╭──

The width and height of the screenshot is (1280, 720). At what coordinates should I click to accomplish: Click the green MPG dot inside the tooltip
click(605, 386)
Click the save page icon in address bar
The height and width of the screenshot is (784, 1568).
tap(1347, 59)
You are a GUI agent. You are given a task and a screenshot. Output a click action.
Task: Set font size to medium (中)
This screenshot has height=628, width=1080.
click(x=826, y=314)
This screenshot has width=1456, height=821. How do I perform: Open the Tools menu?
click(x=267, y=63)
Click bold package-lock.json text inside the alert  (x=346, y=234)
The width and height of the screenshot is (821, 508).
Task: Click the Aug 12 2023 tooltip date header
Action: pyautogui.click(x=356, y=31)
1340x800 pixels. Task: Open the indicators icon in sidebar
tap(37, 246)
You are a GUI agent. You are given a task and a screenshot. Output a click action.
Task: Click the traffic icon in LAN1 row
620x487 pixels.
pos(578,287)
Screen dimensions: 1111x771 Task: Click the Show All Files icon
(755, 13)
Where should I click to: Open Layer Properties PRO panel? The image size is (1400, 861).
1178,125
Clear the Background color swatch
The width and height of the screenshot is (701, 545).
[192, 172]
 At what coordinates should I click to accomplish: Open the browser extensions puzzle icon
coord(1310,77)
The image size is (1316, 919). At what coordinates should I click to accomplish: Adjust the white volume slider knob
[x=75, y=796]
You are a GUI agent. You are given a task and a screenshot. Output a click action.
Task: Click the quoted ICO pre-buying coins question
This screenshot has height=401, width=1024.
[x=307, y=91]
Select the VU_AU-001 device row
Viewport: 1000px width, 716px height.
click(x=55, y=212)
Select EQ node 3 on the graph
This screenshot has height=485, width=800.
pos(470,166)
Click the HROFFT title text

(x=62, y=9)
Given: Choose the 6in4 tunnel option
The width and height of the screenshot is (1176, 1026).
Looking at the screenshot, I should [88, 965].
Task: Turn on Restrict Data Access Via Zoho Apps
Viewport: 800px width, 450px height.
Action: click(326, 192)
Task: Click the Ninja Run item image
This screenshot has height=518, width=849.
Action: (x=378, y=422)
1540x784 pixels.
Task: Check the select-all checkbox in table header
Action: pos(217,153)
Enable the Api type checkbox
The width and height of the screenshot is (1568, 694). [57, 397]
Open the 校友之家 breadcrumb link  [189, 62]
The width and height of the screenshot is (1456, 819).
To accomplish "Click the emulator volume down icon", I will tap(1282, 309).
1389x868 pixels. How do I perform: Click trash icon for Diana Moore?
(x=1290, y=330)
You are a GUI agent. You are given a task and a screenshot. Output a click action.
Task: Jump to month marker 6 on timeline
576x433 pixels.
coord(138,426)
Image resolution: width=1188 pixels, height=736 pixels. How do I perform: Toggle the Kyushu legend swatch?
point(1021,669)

╰──

● **Exercise aim**: Repeat the listing word for word, starting at its first line and ending at the line that contains "pos(578,287)", with both of those lines included.

● **Expected answer**:
The width and height of the screenshot is (1280, 720). At what coordinates should I click to accomplish: Click the green MPG dot inside the tooltip
click(605, 386)
Click the save page icon in address bar
The height and width of the screenshot is (784, 1568).
tap(1347, 59)
You are a GUI agent. You are given a task and a screenshot. Output a click action.
Task: Set font size to medium (中)
This screenshot has height=628, width=1080.
click(x=826, y=314)
This screenshot has width=1456, height=821. How do I perform: Open the Tools menu?
click(x=267, y=63)
Click bold package-lock.json text inside the alert  (x=346, y=234)
The width and height of the screenshot is (821, 508).
Task: Click the Aug 12 2023 tooltip date header
Action: pyautogui.click(x=356, y=31)
1340x800 pixels. Task: Open the indicators icon in sidebar
tap(37, 246)
You are a GUI agent. You are given a task and a screenshot. Output a click action.
Task: Click the traffic icon in LAN1 row
620x487 pixels.
pos(578,287)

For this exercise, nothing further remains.